- October 22, 2019
- Posted by: Ramkumar
- Category: Mergers And Acquisitions
M&A Due Diligence is critical
M&A due diligence is critical. M&A negotiations can be far easier for the acquirer if the deal team has done a detailed due diligence. Many deals have protracted negotiations because the acquirers find it increasingly difficult to get answers to the vital due diligence questions asked by the Finance committee and the Board.
Since most of the information needed for a detailed due diligence is historical in nature, the acquirer should have all the information readily available. Inspite of the detailed and intensive process, the due diligence should be finished within a stipulated timeframe.
A detailed due diligence will be essential to structure transactions, how to maximise opportunities and identify key risks inherent in the transaction. The most important part of a Due diligence is to identify synergies – both short term and long term to drive deal value.
M&A Due Diligence can protect your deal
- A part of the Due Diligence process – Financial and Legal Due Diligence is done by the external consultants. The job of the consultants is to provide a detailed report to the acquirer on what is really going on in the target organization.The consultants should not focus only on the target company but also parties that are related to the target organization.
- In case of acquisitions involving private companies, most of the information is not available in the public domain.In such cases it is difficult for the deal team to do a competitive analysis.The deal team generally goes by the information that is provided by the seller.In many cases, there might be a competitor whose recent moves can be detrimental to the business the acquirer is looking to buy.To avoid such situations, it is imperative that the deal team has an excellent understanding on the competitive landscape and the underlying market of the target organization.When the deal team has a good understanding on the recent market developments, then it can ask the right questions to the target management at the time of concerns.

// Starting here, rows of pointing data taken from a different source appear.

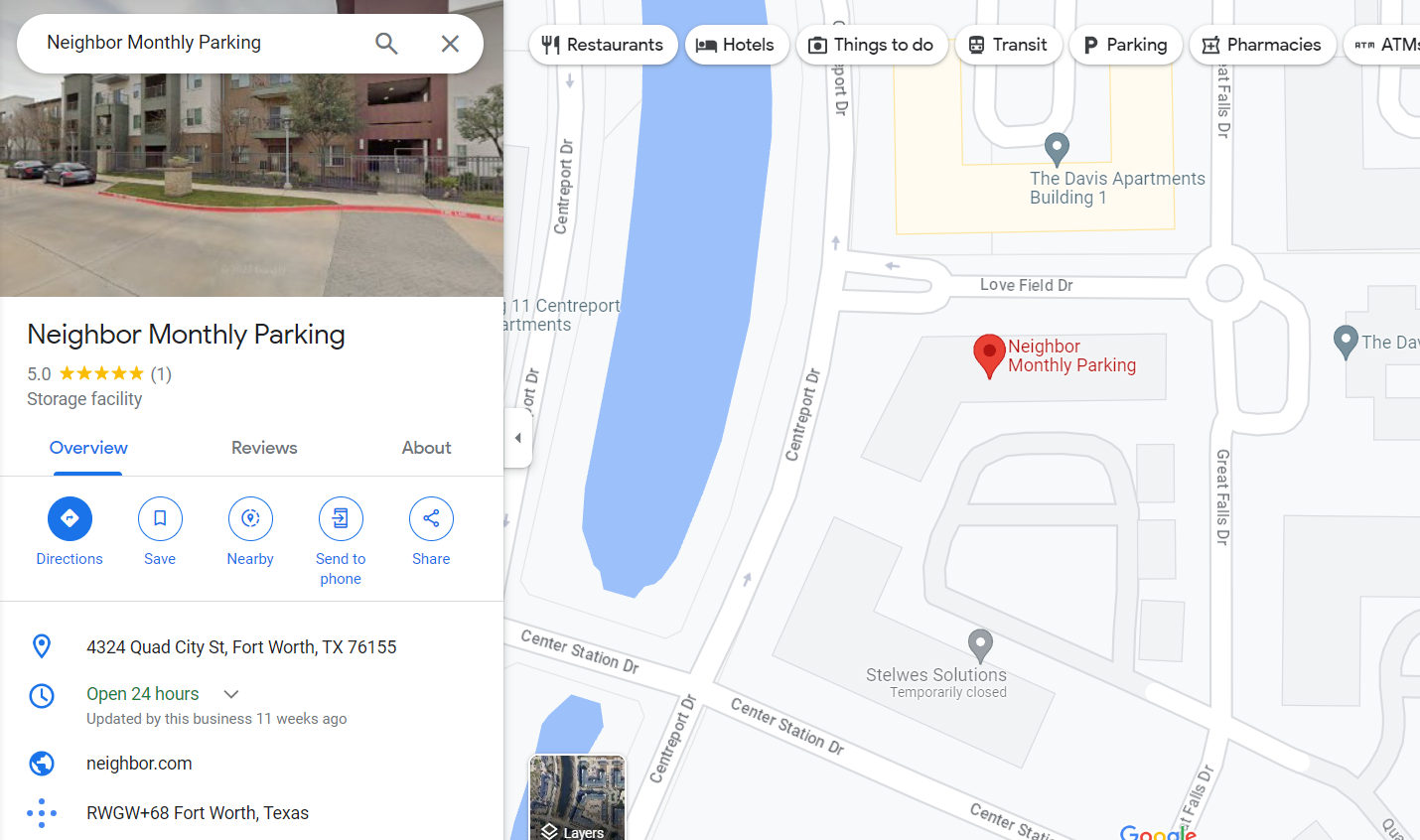This screenshot has height=840, width=1420.
Task: Expand the Open 24 hours dropdown
Action: [231, 694]
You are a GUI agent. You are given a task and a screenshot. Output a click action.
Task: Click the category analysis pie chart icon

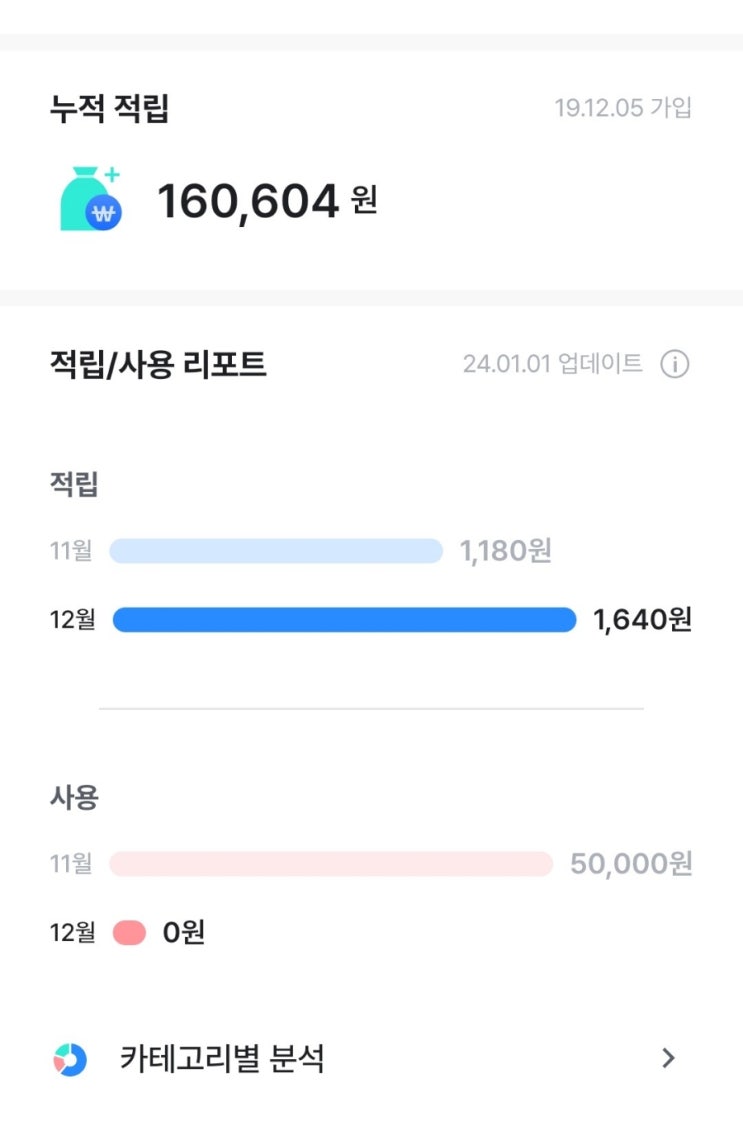click(x=70, y=1059)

- The deal team should be diplomatic and professional in asking questions to the target organization or to their bankers.In many cases, the deal teams hesitate to ask tough questions as they do not want to put the target management in an embarrassing position that might lead the target company to speak to other buyers and can increase the risk of deals getting terminated.This mentality adopted by the deal team is wrong and will definitely backfire because the acquirer is going to miss out on a lot of key information.Most of the target companies present as little information on its business to the acquirer.Hence it is imperative that the deal teams ask the right and relevant questions that can have an effect on the long term value of the deal.

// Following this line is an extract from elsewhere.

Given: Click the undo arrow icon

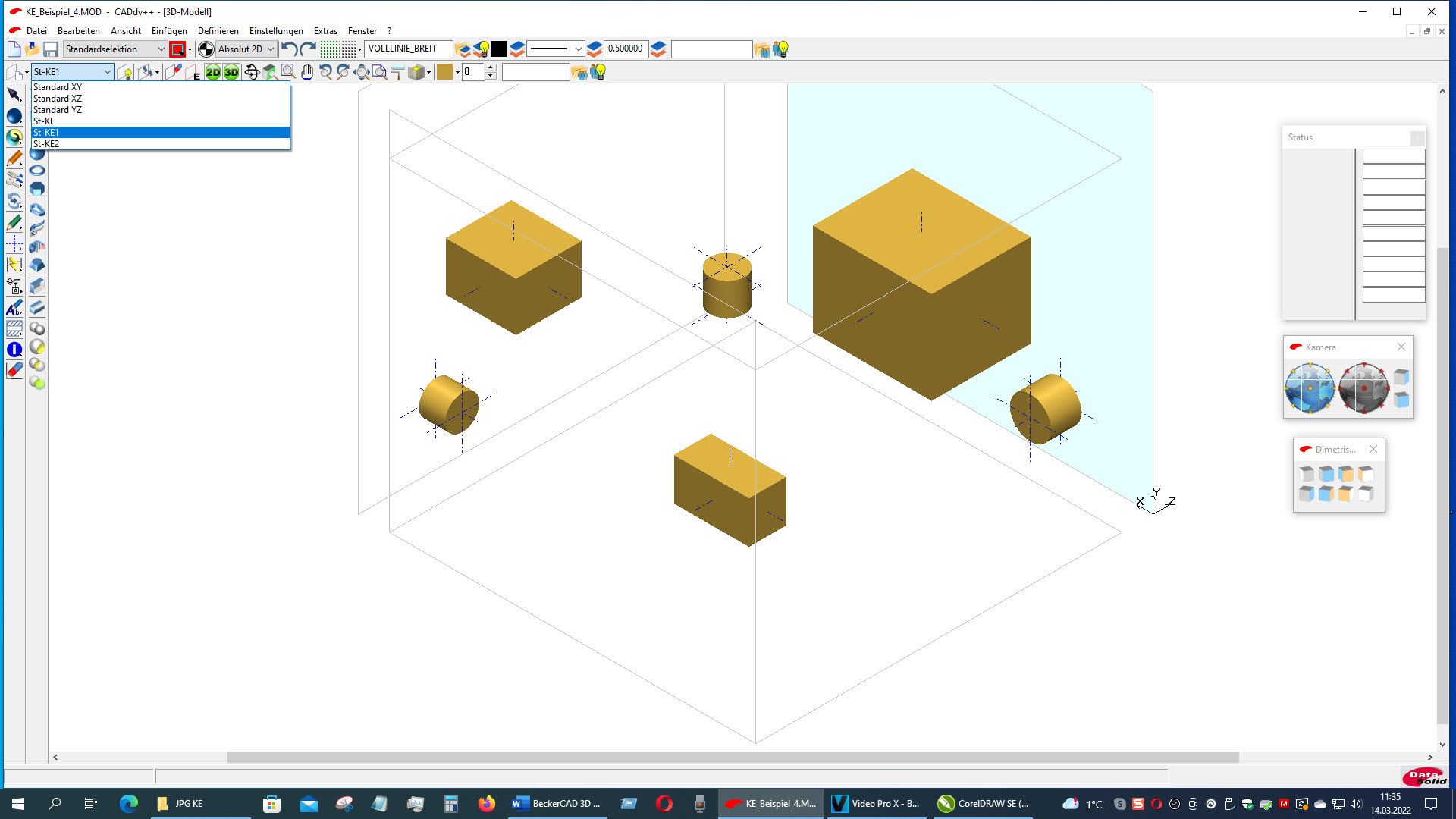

- The exclusivity period for Due Diligence is agreed by both the seller and the buyer in the term sheet.When the Due Diligence goes beyond the stipulated timeframe and the reason for this delay is caused by the buyer, then the seller can go and talk to other buyers.In many cases, the delay can also be caused by the seller especially when its disclosure schedules does not include all the relevant contracts/agreements.
- When the market is strong and valuations are high, then the delay in due diligence can be the reason for the buyer losing the deal to its competitors.When the delay for the due diligence closure is due to the seller dragging their feet, then it is a huge indication to the buyer that there is something going on which is fundamentally not good for the buyer.
- It is important that the buyer, seller and their management teams be as honest and transparent to each other when looking to address operational and other concerns going forward.
Evaluating the Management team during M&A due diligence
- The management team of the target organization is critical to the success of the deal.Unless the acquirer looks to replace the management team of the target organization, the buyer will rely on the target company’s management team for executing the deal synergies.
- When the acquirer looks to either replace or augment the existing management team because they are not available in the integration and execution phase, then it will have a negative effect on the deal.The acquirer would have to hire a new management team which is a time consuming activity and this delay can prevent the business from responding to the market/customers in a timely manner.The competitors will take advantage of this situation and the acquirer stand up to lose on multiple opportunities.
- Hence without a strong management team upfront and a strong leader managing that team, the acquirer will not be able to achieve the deal synergies.Hence Due Diligence needs to include governance and understanding of how the target organization conducts business both at the management level and at the board level.
A detailed M&A due diligence can make a M&A transaction successful and help the acquirer make a quantum leap in market presence by filling in gaps in its product/service portfolio thereby improving profitability and other performance metrics.